And that all ties into the complete fluid package, right? And making sure all the products are being compatible with each other, and that the long term use of that fluid package is appropriate for their needs.

Correct. Yeah. We’re seeing changes from kind of an off the shelf chemistry to just a one size fit all approach to really tailoring the chemistry that’s being used for each individual well.

Right. So when I first got into the, oilfield chemistry space about ten years ago, the waters back then were a lot simpler, the frac designs were simpler, so there were a lot more off the shelf products, right, that you were able to use and they worked and it completed the job as needed.

As the industry has shifted and changed, the more produced water that’s being recycled and reused, the the harsher that the TDSs are, the harsher the iron is, more hardness within that water composition, the more challenges the chemistry is gonna face. Correct?

Yeah. Some of the scaling tendencies that we’re seeing are astronomical compared to just two, three years ago.

And not just scaling, but you’re looking at the way that the water interacts with the friction reducer, having to have a more robust product that can handle that type of water quality.

Yeah. Yeah, the compatibility of every single product that’s going downhole.

And so when you’re also looking at the friction reducer there’s kind of different designs when you’re looking at completing a well slickwater and also looking at viscosity and elasticity properties within the FR, correct?

Yeah.

So why would one look more towards viscosity and elasticity?

There’s many variables like you’re talking about.

So looking at viscosity and elasticity is important for the sand carrying capacity, right? There’s been the shift away from cross linked fluids that have that very high viscosity that can carry sand far out into formation versus the slick water that have one to two centipoise viscosity that can’t carry sand on its own and so you really need that elasticity component.

Right and the elasticity helps with carrying the proppant further into the laterals helping with the the frac width and being able to place more sand, essentially. Right?

Yeah. And not screen out.

Exactly. And and I’ve seen a trend in the past maybe twelve, eighteen months where the designs of these fracs are changing. They’re moving more and more proppant.

Yeah. More proppant and longer too. So we’re having to shift how our FRs are hydrating. Right. We want a slower hydration rather than that instantaneous hydration that everyone’s talking about initially.

So we’ve had a lot of success stories over the past couple years even since we’ve been working together.

Yeah.

And one of the instances that I always remember is that scaling issue in the Permian a couple years back where the water really caught us, I think, everyone by surprise of how hard it was. Right?

You wanna elaborate a little Yeah.

Have a little bit of PTSD from Yeah. From that one.

So when we look at traditional waters for scaling tendencies, we’re looking at maybe a one to a five on the saturation index. To put this water in perspective, it was ten thousand to fifteen thousand on the saturation index. So scale was happening instantaneous whereas normally we see it happen in kind of twenty four hours during a lab test. So we knew we had our hands full with trying to figure out what kind of product was going to work for this.

And it really became a joint effort between operations, sales, logistics on what we could really provide

And what was gonna be feasible as far as cost and protecting all of the assets for the customer. And so we went through lots of testing, lots of failures, we did literature dives and all of the things and ended up coming up to a pretty awesome scale inhibitor recommendation for the customer.

We ended up recommending it to the customer. They ended up using it and from everything that I’ve remembered everything was very successful. No issues after the fact. And I think that innovation of a newer type of chemistry specifically on the skill side also led it to future iterations that we’ve been able to commercialize and bring out to the field. The shift in the use of local sands compared to the the Northern White that was historically used, there’s been a lot of issues that came along with that, a lot of surprises that we, at least on the chemistry side, had to figure out how to handle.

=== Provided data ===

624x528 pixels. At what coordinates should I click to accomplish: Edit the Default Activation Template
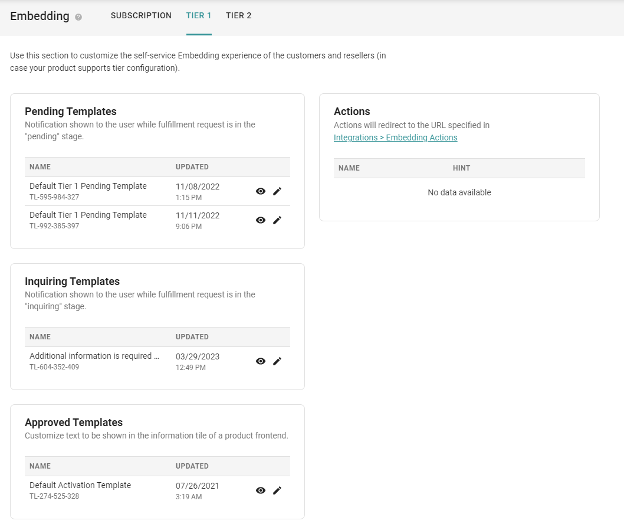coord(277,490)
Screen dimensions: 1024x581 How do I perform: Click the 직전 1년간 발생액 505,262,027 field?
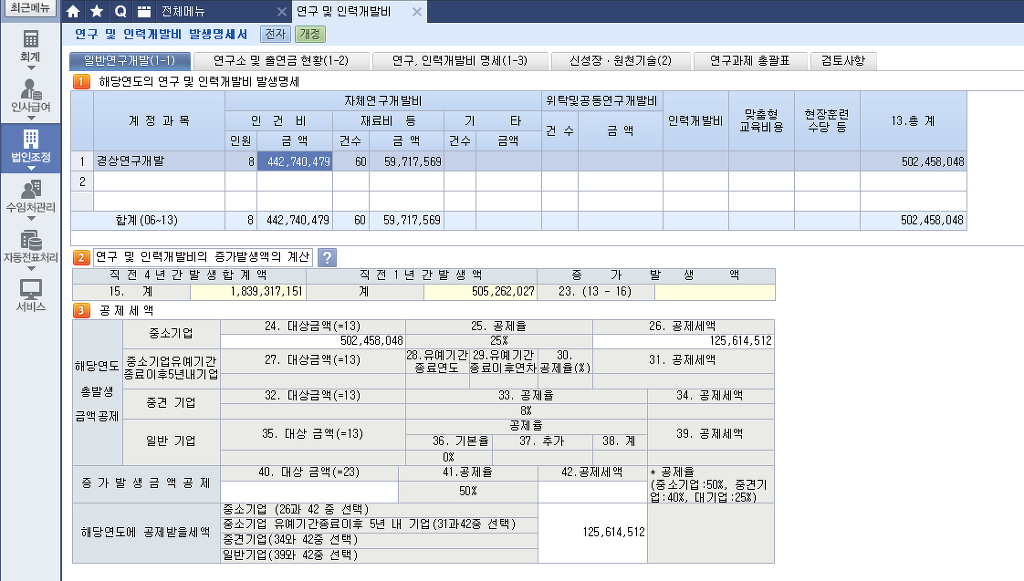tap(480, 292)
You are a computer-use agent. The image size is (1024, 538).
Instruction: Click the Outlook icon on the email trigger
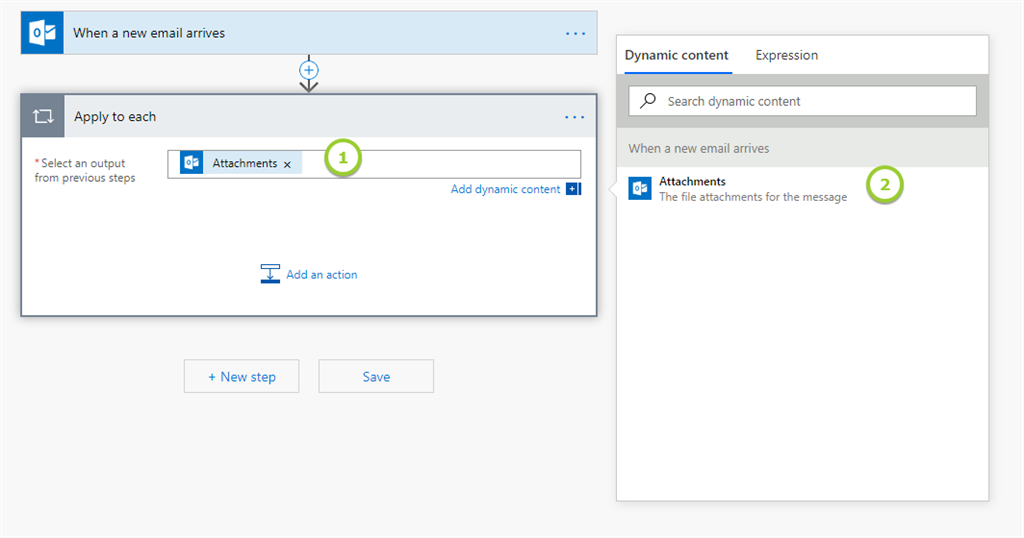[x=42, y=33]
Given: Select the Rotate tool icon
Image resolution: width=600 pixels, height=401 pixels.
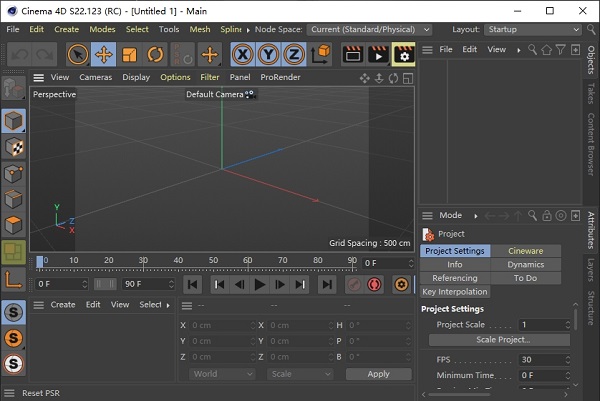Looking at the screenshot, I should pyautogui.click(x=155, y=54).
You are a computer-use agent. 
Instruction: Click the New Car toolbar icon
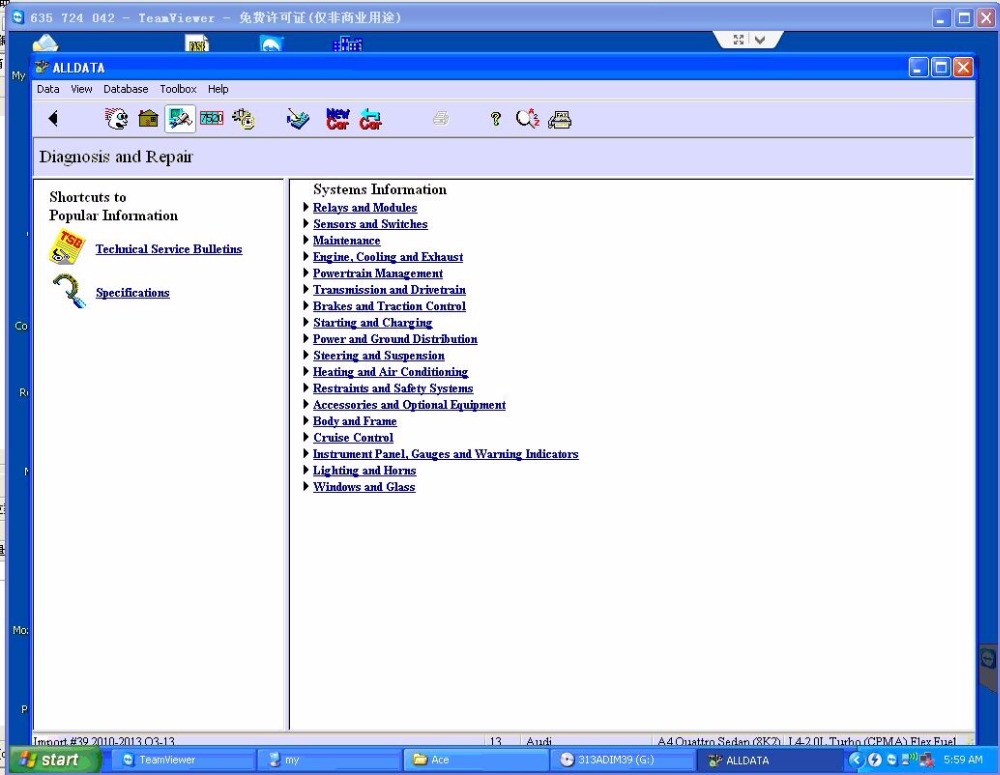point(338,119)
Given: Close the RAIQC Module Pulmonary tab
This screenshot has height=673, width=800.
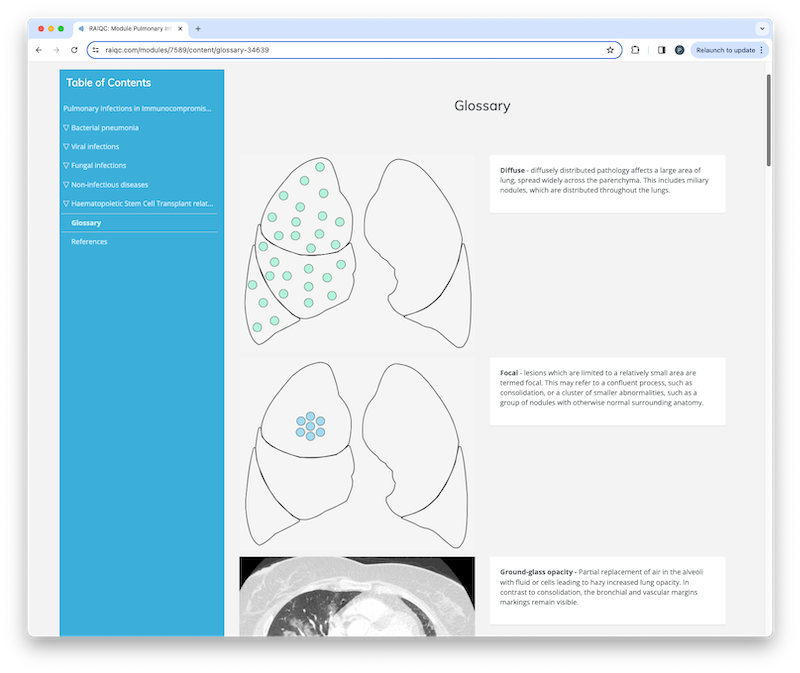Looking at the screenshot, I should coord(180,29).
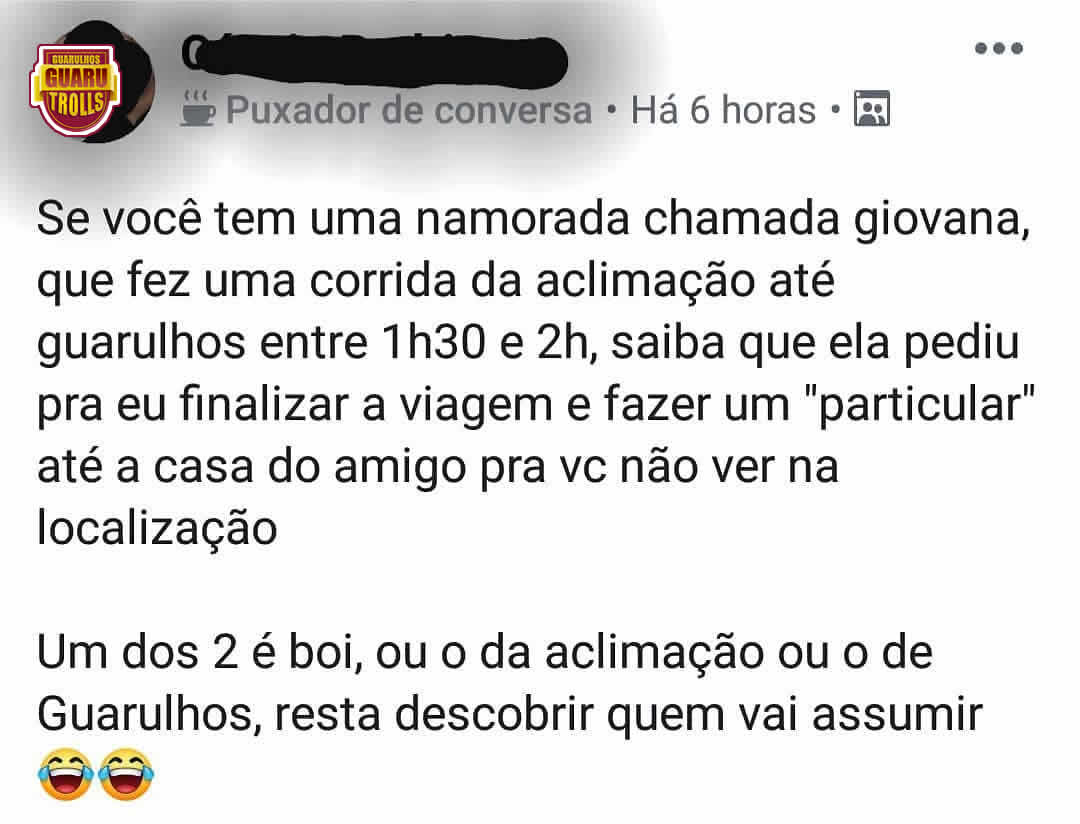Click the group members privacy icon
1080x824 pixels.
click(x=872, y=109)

=== Exercise 1 ===
Copy the passage of the oilfield chemistry transcript between "Correct. Yeah. We’re" and "each individual well.", inclusive.
=== Exercise 2 ===
In the oilfield chemistry transcript, what range did the Permian water reach on the saturation index?
=== Exercise 3 ===
Carry on the oilfield chemistry transcript from the point where it stops.
The records are not used in any of this.

=== Response area 1 ===
Correct. Yeah. We’re seeing changes from kind of an off the shelf chemistry to just a one size fit all approach to really tailoring the chemistry that’s being used for each individual well.

=== Response area 2 ===
Ten thousand to fifteen thousand.

=== Response area 3 ===
Right.

So there’s a there’s a couple stories I remember. One of them being a customer in West Texas that I think they ended up using, like, six or seven different local sand mines for one job. Right? Yep. So you can imagine the the issues that potentially are happened whenever they combined them all and and you you started to use them in in the wall site.

So with the switch from Northern White to these regional sands, you start losing uniformity, you start losing specs that are very established for the Northern White sand Crush strength, different things. And so what we’re seeing is a large increase in the amount of clay that’s present in these regional sands. We see lots of fines And we even see chemicals present in the sand. And so we’re starting to treat these sands like a chemical rather than a material. And so we’ll do further chemical compatibility on the sand with all the products that we’re recommending.

Right.

And so you can see swelling because of the clay present. You can see flocculation with the fines and the FR or even the biocide that you’re using.

So we developed new testing procedures because of the issues that we’re seeing with well performance of these local sands being used and their incompatibility with FRs or different products in the in the frac fluid.

Correct.

And then also the shift from also using local sand mines dry to wet sand.

Yeah. So then you start throwing in wet sand into the scenarios and these wet sand piles are sitting on the well site and the bacteria count is climbing as they’re just baking in the sun and so we’re seeing bacteria problems because of the use of wet sand in addition to the chemical compatibility.

We’re doing kill studies in the presence and absence of sand in order to determine how much biocide is really needed.

When when you’re looking at wet sand, at least initially when it came out, there was a huge cost savings with using wet sand compared to dry sand. You’re able to still complete the wells, and I think there was a still cost savings associated with it, even with the additional chemistry that needed to be used. But ultimately, there’s other issues that come along with it logistically.

Yeah. I do know though that once they come to us for chemical recommendation, they’ve already purchased their sand, they already have their water in place and all of that components.

And so it’s easier at that point to recommend a chemical Right.

Than it is for them to go change their sand source.

Exactly.

But it’s something that we can have a conversation about for future well planning.

So what are some additional challenges that customers are bringing the lab?

We love when customers bring us problems. They don’t like when they bring us problems, but we in the lab love problems because that’s how we we learn and how we create new new products.

A lot of what we’re seeing is just this reuse of water.

We’re seeing higher TDS waters. We’re seeing harsher chemistry in the water, and we’re needing to tailor our products for that.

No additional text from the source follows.